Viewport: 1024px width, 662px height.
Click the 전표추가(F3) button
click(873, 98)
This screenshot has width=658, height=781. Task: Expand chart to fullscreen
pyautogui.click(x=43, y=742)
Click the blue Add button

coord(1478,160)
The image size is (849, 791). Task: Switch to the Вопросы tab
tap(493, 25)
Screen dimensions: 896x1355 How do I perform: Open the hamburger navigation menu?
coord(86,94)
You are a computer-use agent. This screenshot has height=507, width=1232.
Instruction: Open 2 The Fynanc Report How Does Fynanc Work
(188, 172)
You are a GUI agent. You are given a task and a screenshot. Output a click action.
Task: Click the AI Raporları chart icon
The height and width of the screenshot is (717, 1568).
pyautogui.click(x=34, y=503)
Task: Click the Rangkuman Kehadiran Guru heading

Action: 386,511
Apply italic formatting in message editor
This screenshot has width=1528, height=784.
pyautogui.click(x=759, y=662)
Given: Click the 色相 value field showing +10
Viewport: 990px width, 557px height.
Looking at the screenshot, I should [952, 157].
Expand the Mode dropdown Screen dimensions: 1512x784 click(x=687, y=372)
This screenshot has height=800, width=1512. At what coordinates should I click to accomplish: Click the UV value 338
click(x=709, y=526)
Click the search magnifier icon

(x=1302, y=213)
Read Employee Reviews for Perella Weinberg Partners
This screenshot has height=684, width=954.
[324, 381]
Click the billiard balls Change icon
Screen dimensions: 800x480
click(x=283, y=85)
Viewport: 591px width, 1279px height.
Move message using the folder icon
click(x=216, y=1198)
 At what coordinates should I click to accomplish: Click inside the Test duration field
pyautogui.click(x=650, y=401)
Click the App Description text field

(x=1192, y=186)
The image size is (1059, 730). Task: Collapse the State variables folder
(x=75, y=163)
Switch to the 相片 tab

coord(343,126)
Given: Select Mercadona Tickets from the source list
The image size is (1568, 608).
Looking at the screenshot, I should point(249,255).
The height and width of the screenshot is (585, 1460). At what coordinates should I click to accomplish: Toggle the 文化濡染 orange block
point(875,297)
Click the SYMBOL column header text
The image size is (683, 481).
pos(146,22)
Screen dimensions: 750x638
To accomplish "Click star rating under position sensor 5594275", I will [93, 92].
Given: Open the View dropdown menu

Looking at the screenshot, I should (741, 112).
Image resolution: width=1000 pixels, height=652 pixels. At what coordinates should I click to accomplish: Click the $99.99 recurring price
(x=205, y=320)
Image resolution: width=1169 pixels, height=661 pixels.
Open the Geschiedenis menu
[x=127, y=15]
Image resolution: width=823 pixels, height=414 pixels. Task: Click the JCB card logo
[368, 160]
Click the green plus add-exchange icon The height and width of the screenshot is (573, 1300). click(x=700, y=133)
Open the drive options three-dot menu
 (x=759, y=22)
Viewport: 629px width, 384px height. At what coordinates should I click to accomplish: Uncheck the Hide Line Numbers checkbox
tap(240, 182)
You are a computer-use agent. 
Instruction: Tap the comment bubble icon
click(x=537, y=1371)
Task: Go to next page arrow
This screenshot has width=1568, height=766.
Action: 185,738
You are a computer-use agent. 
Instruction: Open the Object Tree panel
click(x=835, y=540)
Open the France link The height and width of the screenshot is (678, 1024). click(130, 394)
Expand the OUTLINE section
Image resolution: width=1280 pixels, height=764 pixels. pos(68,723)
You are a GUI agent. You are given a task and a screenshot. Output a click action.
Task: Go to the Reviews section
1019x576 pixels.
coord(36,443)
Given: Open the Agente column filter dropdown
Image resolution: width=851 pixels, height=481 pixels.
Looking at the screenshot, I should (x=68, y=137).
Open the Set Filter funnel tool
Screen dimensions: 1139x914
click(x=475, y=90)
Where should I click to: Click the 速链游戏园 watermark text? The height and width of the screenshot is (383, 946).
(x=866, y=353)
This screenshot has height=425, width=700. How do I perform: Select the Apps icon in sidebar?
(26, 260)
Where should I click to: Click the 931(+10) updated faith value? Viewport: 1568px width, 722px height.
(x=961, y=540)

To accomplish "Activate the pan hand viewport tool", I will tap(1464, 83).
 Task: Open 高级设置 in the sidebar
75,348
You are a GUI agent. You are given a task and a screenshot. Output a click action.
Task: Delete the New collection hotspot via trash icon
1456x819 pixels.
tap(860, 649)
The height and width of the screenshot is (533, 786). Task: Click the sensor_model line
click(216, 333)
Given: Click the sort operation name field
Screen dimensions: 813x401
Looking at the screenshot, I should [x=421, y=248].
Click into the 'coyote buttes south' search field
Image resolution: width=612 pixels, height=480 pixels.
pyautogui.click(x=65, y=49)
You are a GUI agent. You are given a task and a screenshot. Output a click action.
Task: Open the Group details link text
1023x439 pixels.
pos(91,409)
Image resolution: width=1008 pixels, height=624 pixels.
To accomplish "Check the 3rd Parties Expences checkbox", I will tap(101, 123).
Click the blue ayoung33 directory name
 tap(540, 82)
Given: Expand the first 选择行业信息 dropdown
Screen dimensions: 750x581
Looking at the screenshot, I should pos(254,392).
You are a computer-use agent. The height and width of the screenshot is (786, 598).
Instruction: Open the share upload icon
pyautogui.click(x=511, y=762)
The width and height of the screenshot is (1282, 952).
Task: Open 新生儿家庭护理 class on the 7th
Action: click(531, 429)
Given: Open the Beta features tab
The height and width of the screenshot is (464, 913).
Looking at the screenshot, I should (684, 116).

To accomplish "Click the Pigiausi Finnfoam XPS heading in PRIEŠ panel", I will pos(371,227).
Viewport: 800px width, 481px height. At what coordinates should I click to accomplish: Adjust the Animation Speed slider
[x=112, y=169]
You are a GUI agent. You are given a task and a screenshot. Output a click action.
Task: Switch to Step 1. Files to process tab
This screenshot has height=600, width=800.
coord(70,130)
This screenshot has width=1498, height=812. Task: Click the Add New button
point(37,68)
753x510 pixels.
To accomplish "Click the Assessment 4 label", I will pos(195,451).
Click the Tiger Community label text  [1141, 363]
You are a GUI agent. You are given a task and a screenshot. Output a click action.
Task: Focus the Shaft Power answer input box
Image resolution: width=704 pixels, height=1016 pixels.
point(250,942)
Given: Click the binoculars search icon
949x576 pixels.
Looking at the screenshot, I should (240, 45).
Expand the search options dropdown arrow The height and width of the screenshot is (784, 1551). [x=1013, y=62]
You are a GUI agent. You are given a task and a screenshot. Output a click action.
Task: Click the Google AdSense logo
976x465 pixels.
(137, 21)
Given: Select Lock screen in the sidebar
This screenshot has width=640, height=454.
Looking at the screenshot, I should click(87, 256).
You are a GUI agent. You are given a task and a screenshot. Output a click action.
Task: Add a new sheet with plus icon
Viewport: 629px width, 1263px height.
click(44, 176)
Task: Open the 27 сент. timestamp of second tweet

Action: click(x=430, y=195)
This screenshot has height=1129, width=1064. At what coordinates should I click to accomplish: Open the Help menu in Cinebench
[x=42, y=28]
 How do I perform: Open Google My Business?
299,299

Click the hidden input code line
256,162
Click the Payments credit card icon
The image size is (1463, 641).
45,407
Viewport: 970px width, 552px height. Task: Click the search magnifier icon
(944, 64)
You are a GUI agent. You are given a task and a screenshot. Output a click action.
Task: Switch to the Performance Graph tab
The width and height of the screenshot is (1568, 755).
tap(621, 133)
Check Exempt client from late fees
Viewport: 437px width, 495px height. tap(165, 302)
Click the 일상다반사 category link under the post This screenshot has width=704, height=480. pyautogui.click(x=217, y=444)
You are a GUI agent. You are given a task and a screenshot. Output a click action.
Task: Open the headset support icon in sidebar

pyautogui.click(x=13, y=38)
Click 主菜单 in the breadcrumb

--*--

--- Work instructions ---
Retype all of the material exactly as it stands above.

--- Solved problem ---
Viewport: 1024px width, 662px height.
Click the 전표추가(F3) button
click(873, 98)
This screenshot has width=658, height=781. Task: Expand chart to fullscreen
pyautogui.click(x=43, y=742)
Click the blue Add button

coord(1478,160)
The image size is (849, 791). Task: Switch to the Вопросы tab
tap(493, 25)
Screen dimensions: 896x1355 How do I perform: Open the hamburger navigation menu?
coord(86,94)
You are a computer-use agent. This screenshot has height=507, width=1232.
Instruction: Open 2 The Fynanc Report How Does Fynanc Work
(188, 172)
You are a GUI agent. You are given a task and a screenshot. Output a click action.
Task: Click the AI Raporları chart icon
The height and width of the screenshot is (717, 1568).
pyautogui.click(x=34, y=503)
Task: Click the Rangkuman Kehadiran Guru heading

Action: 386,511
Apply italic formatting in message editor
This screenshot has width=1528, height=784.
pyautogui.click(x=759, y=662)
Given: Click the 色相 value field showing +10
Viewport: 990px width, 557px height.
Looking at the screenshot, I should [952, 157].
Expand the Mode dropdown Screen dimensions: 1512x784 click(x=687, y=372)
This screenshot has height=800, width=1512. At what coordinates should I click to accomplish: Click the UV value 338
click(x=709, y=526)
Click the search magnifier icon

(x=1302, y=213)
Read Employee Reviews for Perella Weinberg Partners
This screenshot has height=684, width=954.
[324, 381]
Click the billiard balls Change icon
Screen dimensions: 800x480
click(x=283, y=85)
Viewport: 591px width, 1279px height.
Move message using the folder icon
click(x=216, y=1198)
 At what coordinates should I click to accomplish: Click inside the Test duration field
pyautogui.click(x=650, y=401)
Click the App Description text field

(x=1192, y=186)
The image size is (1059, 730). Task: Collapse the State variables folder
(x=75, y=163)
Switch to the 相片 tab

coord(343,126)
Given: Select Mercadona Tickets from the source list
The image size is (1568, 608).
Looking at the screenshot, I should point(249,255).
The height and width of the screenshot is (585, 1460). At what coordinates should I click to accomplish: Toggle the 文化濡染 orange block
point(875,297)
Click the SYMBOL column header text
The image size is (683, 481).
pos(146,22)
Screen dimensions: 750x638
To accomplish "Click star rating under position sensor 5594275", I will [93, 92].
Given: Open the View dropdown menu

Looking at the screenshot, I should (741, 112).
Image resolution: width=1000 pixels, height=652 pixels. At what coordinates should I click to accomplish: Click the $99.99 recurring price
(x=205, y=320)
Image resolution: width=1169 pixels, height=661 pixels.
Open the Geschiedenis menu
[x=127, y=15]
Image resolution: width=823 pixels, height=414 pixels. Task: Click the JCB card logo
[368, 160]
Click the green plus add-exchange icon The height and width of the screenshot is (573, 1300). click(x=700, y=133)
Open the drive options three-dot menu
 (x=759, y=22)
Viewport: 629px width, 384px height. At what coordinates should I click to accomplish: Uncheck the Hide Line Numbers checkbox
tap(240, 182)
You are a computer-use agent. 
Instruction: Tap the comment bubble icon
click(x=537, y=1371)
Task: Go to next page arrow
This screenshot has width=1568, height=766.
Action: 185,738
You are a computer-use agent. 
Instruction: Open the Object Tree panel
click(x=835, y=540)
Open the France link The height and width of the screenshot is (678, 1024). click(130, 394)
Expand the OUTLINE section
Image resolution: width=1280 pixels, height=764 pixels. pos(68,723)
You are a GUI agent. You are given a task and a screenshot. Output a click action.
Task: Go to the Reviews section
1019x576 pixels.
coord(36,443)
Given: Open the Agente column filter dropdown
Image resolution: width=851 pixels, height=481 pixels.
Looking at the screenshot, I should (x=68, y=137).
Open the Set Filter funnel tool
Screen dimensions: 1139x914
click(x=475, y=90)
Where should I click to: Click the 速链游戏园 watermark text? The height and width of the screenshot is (383, 946).
(x=866, y=353)
This screenshot has height=425, width=700. How do I perform: Select the Apps icon in sidebar?
(26, 260)
Where should I click to: Click the 931(+10) updated faith value? Viewport: 1568px width, 722px height.
(x=961, y=540)

To accomplish "Activate the pan hand viewport tool", I will tap(1464, 83).
 Task: Open 高级设置 in the sidebar
75,348
You are a GUI agent. You are given a task and a screenshot. Output a click action.
Task: Delete the New collection hotspot via trash icon
1456x819 pixels.
tap(860, 649)
The height and width of the screenshot is (533, 786). Task: Click the sensor_model line
click(216, 333)
Given: Click the sort operation name field
Screen dimensions: 813x401
Looking at the screenshot, I should [x=421, y=248].
Click into the 'coyote buttes south' search field
Image resolution: width=612 pixels, height=480 pixels.
pyautogui.click(x=65, y=49)
You are a GUI agent. You are given a task and a screenshot. Output a click action.
Task: Open the Group details link text
1023x439 pixels.
pos(91,409)
Image resolution: width=1008 pixels, height=624 pixels.
To accomplish "Check the 3rd Parties Expences checkbox", I will tap(101, 123).
Click the blue ayoung33 directory name
 tap(540, 82)
Given: Expand the first 选择行业信息 dropdown
Screen dimensions: 750x581
Looking at the screenshot, I should pos(254,392).
You are a computer-use agent. The height and width of the screenshot is (786, 598).
Instruction: Open the share upload icon
pyautogui.click(x=511, y=762)
The width and height of the screenshot is (1282, 952).
Task: Open 新生儿家庭护理 class on the 7th
Action: click(531, 429)
Given: Open the Beta features tab
The height and width of the screenshot is (464, 913).
Looking at the screenshot, I should (684, 116).

To accomplish "Click the Pigiausi Finnfoam XPS heading in PRIEŠ panel", I will pos(371,227).
Viewport: 800px width, 481px height. At what coordinates should I click to accomplish: Adjust the Animation Speed slider
[x=112, y=169]
You are a GUI agent. You are given a task and a screenshot. Output a click action.
Task: Switch to Step 1. Files to process tab
This screenshot has height=600, width=800.
coord(70,130)
This screenshot has width=1498, height=812. Task: Click the Add New button
point(37,68)
753x510 pixels.
To accomplish "Click the Assessment 4 label", I will pos(195,451).
Click the Tiger Community label text  [1141, 363]
You are a GUI agent. You are given a task and a screenshot. Output a click action.
Task: Focus the Shaft Power answer input box
Image resolution: width=704 pixels, height=1016 pixels.
point(250,942)
Given: Click the binoculars search icon
949x576 pixels.
Looking at the screenshot, I should (240, 45).
Expand the search options dropdown arrow The height and width of the screenshot is (784, 1551). [x=1013, y=62]
You are a GUI agent. You are given a task and a screenshot. Output a click action.
Task: Click the Google AdSense logo
976x465 pixels.
(137, 21)
Given: Select Lock screen in the sidebar
This screenshot has width=640, height=454.
Looking at the screenshot, I should click(87, 256).
You are a GUI agent. You are given a task and a screenshot. Output a click action.
Task: Add a new sheet with plus icon
Viewport: 629px width, 1263px height.
click(44, 176)
Task: Open the 27 сент. timestamp of second tweet

Action: click(x=430, y=195)
This screenshot has height=1129, width=1064. At what coordinates should I click to accomplish: Open the Help menu in Cinebench
[x=42, y=28]
 How do I perform: Open Google My Business?
299,299

Click the hidden input code line
256,162
Click the Payments credit card icon
The image size is (1463, 641).
45,407
Viewport: 970px width, 552px height. Task: Click the search magnifier icon
(944, 64)
You are a GUI agent. You are given a task and a screenshot. Output a click action.
Task: Switch to the Performance Graph tab
The width and height of the screenshot is (1568, 755).
tap(621, 133)
Check Exempt client from late fees
Viewport: 437px width, 495px height. tap(165, 302)
Click the 일상다반사 category link under the post This screenshot has width=704, height=480. pyautogui.click(x=217, y=444)
You are a GUI agent. You are given a task and a screenshot. Output a click action.
Task: Open the headset support icon in sidebar

pyautogui.click(x=13, y=38)
Click 主菜单 in the breadcrumb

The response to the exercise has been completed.